TASK REQUIREMENTS: If a line in the data below includes the string "Gruppo", please return a copy of it.

RECORD EXTRACTS:
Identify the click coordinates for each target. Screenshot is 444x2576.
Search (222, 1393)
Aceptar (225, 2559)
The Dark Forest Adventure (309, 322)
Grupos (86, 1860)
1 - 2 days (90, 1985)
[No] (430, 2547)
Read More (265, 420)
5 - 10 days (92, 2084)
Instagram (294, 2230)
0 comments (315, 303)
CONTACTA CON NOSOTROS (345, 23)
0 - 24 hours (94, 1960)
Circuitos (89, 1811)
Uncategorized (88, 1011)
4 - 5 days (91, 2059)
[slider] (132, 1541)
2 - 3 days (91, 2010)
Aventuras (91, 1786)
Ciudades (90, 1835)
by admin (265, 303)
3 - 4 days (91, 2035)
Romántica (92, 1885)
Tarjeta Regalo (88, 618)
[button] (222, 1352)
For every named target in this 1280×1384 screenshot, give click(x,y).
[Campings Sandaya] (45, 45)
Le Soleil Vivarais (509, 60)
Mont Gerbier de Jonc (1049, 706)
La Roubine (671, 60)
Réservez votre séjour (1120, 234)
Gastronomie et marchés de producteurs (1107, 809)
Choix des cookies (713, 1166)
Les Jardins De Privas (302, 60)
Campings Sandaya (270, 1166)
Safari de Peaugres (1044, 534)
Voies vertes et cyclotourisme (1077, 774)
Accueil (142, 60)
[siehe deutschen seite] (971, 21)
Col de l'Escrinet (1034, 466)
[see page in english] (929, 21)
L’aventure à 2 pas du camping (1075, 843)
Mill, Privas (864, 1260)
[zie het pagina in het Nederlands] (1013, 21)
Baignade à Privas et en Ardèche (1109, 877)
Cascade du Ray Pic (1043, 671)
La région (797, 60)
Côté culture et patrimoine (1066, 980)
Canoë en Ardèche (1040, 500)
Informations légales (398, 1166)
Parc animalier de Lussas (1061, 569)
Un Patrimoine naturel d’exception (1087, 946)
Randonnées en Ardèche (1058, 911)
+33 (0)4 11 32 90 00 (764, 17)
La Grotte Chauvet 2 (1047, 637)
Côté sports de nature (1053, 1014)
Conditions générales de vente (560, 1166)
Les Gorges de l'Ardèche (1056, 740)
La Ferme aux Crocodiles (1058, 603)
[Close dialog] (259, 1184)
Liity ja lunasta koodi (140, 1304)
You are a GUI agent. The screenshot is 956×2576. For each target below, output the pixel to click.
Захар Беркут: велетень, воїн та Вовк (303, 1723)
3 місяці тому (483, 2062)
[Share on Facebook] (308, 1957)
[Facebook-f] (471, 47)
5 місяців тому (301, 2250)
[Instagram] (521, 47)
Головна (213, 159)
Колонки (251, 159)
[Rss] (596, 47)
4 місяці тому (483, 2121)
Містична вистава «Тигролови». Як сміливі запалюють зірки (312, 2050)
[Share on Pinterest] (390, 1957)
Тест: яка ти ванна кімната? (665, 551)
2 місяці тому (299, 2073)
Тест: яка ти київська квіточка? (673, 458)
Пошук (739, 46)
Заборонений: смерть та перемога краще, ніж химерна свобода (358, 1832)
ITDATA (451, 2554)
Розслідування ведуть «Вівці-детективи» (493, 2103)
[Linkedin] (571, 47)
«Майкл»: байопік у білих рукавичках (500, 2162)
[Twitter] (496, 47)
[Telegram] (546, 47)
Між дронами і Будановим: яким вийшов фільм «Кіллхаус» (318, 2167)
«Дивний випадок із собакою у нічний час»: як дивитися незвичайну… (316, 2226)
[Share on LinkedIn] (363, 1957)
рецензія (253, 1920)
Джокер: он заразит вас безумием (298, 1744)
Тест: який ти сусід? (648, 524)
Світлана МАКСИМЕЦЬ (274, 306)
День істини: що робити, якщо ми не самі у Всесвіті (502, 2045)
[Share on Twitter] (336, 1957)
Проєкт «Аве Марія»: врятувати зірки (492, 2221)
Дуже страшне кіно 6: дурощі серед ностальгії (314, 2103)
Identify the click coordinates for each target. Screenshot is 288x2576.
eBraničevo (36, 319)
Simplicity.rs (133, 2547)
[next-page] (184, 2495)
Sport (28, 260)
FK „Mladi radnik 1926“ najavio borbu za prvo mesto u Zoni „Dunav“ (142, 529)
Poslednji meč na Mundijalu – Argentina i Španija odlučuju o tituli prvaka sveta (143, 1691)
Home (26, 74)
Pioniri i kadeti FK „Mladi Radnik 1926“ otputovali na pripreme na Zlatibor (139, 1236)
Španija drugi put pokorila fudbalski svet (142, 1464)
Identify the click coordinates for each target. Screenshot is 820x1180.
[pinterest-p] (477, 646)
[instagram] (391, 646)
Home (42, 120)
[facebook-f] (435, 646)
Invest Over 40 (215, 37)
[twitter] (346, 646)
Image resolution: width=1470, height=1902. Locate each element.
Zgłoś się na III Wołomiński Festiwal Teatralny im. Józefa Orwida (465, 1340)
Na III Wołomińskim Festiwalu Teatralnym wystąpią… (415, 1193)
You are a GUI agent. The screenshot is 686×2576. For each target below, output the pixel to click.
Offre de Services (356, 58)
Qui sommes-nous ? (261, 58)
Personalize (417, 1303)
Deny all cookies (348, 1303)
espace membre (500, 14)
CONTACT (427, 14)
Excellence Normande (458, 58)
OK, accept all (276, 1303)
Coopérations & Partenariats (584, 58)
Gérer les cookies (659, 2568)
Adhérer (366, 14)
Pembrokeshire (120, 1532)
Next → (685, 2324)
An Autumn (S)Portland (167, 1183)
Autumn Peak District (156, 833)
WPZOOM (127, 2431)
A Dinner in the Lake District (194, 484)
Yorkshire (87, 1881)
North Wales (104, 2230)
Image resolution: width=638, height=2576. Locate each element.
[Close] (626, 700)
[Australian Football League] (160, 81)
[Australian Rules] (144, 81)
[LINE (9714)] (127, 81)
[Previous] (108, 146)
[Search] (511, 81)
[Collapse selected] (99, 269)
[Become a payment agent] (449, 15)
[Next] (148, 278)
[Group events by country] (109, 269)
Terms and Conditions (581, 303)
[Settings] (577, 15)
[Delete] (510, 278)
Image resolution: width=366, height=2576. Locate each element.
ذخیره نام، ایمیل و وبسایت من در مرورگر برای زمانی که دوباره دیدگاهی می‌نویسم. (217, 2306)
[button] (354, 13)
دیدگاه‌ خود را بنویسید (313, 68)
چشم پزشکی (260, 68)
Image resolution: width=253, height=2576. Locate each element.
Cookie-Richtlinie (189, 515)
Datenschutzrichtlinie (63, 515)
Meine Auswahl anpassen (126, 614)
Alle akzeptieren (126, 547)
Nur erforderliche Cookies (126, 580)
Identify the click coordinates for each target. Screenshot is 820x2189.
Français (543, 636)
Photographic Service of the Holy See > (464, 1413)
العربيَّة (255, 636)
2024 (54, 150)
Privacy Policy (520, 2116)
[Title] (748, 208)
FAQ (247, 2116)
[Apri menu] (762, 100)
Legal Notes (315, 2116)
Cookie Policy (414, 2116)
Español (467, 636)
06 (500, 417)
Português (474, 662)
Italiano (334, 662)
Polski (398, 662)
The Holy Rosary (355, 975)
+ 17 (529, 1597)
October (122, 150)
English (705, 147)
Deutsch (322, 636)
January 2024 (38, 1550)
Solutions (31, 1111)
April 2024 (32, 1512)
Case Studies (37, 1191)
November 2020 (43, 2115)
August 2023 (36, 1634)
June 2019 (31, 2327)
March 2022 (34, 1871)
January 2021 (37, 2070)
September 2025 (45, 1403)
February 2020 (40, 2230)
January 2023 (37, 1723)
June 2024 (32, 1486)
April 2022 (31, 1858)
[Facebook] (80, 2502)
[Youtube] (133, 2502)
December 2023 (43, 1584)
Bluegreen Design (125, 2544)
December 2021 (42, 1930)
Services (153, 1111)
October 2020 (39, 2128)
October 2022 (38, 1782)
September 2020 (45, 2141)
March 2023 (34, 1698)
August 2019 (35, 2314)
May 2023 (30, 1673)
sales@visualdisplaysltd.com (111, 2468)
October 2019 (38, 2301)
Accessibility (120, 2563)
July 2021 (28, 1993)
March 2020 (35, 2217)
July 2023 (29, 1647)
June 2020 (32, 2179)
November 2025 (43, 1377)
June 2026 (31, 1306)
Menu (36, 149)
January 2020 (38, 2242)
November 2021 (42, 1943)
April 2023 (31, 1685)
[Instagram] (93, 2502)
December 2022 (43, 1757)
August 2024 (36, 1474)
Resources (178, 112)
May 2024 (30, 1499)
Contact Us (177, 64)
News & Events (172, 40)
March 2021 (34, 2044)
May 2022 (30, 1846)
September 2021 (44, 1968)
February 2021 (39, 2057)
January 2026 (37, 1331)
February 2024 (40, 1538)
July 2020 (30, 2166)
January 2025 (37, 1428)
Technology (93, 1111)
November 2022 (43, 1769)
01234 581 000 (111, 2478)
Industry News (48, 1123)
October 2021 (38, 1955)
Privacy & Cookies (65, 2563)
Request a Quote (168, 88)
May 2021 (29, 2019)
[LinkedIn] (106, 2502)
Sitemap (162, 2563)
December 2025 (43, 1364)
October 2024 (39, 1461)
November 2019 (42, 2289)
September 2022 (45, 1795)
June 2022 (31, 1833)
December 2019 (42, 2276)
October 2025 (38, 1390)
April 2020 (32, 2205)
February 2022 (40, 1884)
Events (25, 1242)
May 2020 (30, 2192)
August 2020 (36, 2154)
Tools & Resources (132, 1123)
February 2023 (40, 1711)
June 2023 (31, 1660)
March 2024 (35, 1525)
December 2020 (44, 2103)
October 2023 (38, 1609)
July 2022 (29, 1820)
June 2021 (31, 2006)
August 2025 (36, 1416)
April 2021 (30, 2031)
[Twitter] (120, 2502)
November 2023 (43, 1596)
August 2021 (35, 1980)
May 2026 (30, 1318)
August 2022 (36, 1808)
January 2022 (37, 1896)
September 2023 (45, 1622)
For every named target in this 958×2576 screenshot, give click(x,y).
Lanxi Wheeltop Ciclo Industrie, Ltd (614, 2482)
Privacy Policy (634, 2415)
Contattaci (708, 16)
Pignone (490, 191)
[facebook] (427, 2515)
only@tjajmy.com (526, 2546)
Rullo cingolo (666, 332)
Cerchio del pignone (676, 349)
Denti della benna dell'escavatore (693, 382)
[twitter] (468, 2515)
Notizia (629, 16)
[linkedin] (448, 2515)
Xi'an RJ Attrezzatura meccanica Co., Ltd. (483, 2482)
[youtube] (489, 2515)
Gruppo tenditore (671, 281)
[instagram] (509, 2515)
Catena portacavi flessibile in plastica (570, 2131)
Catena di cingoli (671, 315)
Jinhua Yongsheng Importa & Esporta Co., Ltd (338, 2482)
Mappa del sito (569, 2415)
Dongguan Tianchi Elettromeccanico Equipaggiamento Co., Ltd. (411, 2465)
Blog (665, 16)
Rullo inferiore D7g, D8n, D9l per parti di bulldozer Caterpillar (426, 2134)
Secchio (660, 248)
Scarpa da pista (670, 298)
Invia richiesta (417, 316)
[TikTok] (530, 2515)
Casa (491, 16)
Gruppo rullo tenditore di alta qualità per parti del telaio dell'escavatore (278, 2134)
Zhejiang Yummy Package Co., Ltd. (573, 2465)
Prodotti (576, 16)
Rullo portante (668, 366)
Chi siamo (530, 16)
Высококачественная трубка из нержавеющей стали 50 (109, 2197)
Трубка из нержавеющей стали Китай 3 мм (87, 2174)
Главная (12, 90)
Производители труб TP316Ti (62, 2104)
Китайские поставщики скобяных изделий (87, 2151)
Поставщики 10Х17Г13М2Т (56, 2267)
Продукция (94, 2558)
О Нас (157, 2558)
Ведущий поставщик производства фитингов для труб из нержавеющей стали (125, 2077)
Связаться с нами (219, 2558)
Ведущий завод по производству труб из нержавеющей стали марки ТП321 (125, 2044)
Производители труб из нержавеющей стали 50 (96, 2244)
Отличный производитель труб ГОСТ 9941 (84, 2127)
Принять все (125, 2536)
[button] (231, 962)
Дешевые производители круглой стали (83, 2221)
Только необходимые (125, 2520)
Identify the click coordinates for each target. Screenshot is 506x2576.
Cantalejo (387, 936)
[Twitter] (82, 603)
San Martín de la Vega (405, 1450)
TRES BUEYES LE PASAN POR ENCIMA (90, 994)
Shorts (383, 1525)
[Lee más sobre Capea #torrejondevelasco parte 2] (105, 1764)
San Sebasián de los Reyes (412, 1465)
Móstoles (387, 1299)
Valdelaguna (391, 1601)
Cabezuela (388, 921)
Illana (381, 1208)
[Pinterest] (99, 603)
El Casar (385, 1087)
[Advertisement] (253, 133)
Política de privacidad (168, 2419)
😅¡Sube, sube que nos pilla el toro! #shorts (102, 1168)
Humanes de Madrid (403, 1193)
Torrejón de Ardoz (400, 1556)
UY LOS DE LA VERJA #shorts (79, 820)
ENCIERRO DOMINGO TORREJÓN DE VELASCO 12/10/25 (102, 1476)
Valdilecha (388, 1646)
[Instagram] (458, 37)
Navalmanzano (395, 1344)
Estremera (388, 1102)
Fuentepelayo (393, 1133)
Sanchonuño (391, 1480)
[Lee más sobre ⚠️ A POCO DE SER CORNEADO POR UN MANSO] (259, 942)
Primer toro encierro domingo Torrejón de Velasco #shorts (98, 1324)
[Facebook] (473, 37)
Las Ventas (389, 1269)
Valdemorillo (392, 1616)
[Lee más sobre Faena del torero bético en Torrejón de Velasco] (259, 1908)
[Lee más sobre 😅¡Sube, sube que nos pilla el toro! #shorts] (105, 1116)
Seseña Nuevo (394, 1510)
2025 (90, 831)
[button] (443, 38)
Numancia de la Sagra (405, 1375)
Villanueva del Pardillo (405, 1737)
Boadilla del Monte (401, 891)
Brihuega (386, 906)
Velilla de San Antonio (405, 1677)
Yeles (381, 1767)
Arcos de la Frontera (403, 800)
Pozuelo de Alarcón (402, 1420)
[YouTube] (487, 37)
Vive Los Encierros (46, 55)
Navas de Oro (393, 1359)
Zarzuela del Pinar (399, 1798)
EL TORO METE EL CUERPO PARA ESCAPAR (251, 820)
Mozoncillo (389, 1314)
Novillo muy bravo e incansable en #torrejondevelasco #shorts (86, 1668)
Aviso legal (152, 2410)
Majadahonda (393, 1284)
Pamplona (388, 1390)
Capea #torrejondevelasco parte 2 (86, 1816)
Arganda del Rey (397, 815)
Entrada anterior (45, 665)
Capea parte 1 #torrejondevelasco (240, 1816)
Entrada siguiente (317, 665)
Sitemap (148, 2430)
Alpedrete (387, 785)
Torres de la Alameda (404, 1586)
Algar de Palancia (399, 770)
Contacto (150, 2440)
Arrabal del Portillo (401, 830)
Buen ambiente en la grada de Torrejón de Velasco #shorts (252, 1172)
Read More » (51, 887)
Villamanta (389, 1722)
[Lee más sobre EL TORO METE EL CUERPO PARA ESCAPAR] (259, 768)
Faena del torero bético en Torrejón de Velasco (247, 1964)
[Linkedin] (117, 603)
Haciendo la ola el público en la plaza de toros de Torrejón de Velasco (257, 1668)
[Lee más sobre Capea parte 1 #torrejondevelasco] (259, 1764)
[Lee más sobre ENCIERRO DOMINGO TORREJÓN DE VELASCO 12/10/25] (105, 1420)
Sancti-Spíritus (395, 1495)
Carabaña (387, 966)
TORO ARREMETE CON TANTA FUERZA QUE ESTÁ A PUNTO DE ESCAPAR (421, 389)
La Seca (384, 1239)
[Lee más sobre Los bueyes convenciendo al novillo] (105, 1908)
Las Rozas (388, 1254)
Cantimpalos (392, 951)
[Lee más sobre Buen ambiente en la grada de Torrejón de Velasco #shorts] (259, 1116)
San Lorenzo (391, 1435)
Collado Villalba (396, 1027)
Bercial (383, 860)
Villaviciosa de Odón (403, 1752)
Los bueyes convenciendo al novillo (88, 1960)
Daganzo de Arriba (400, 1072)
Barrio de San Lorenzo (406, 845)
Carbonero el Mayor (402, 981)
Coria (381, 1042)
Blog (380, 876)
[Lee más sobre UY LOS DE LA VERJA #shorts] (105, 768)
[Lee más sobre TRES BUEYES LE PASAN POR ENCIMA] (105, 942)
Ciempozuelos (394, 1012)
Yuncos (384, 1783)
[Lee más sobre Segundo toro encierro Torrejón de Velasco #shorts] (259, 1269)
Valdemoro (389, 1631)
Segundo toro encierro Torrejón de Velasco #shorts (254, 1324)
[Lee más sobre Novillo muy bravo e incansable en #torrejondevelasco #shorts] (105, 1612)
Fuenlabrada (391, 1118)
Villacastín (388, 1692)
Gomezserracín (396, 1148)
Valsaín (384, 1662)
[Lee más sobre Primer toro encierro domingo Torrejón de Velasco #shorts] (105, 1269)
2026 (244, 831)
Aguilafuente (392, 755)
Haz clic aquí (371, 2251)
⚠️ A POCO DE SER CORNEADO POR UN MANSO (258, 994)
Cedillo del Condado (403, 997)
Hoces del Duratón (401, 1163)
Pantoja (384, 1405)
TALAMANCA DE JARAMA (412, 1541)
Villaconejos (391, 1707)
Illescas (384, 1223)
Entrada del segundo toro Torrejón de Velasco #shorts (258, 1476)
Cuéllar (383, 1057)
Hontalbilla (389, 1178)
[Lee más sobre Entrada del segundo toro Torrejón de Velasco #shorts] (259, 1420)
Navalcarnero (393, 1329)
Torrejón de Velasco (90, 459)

RESPONSE TO THIS TASK:
Gruppo tenditore (671, 281)
Gruppo rullo tenditore di alta qualità per parti del telaio dell'escavatore (278, 2134)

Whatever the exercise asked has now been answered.